● **TASK REQUIREMENTS**:
Using the listing below, print the line that contains "Instruction: Open the" and each line after it, exactly as shown, through the final one.
**** EXERCISE MATERIAL ****
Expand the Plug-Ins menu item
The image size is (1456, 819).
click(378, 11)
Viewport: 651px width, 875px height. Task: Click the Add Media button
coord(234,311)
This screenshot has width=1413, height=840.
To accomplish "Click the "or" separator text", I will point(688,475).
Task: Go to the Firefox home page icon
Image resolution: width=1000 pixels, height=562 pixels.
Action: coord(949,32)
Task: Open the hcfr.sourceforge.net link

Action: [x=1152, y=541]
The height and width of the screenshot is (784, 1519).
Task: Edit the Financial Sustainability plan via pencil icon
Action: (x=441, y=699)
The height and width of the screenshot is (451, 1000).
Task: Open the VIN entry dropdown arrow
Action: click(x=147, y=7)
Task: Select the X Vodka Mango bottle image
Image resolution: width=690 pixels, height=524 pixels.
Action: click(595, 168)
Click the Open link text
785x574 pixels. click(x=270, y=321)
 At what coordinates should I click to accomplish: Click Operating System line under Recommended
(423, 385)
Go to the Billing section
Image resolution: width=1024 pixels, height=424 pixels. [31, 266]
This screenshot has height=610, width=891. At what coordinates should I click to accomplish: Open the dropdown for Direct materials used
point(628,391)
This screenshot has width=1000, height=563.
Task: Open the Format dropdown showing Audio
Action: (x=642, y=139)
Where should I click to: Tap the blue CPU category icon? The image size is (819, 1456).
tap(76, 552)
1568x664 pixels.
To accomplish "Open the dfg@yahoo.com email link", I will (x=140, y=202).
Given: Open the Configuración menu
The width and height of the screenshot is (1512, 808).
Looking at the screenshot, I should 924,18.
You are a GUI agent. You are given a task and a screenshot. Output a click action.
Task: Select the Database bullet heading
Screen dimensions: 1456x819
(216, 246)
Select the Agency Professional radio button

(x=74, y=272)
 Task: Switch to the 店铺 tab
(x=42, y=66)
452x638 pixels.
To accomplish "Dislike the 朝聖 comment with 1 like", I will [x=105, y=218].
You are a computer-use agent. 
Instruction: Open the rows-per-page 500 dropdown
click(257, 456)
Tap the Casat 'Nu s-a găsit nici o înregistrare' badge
****
● **RESULT OF THIS TASK**:
Instruction: Open the rows-per-page 500 dropdown
click(257, 456)
Tap the Casat 'Nu s-a găsit nici o înregistrare' badge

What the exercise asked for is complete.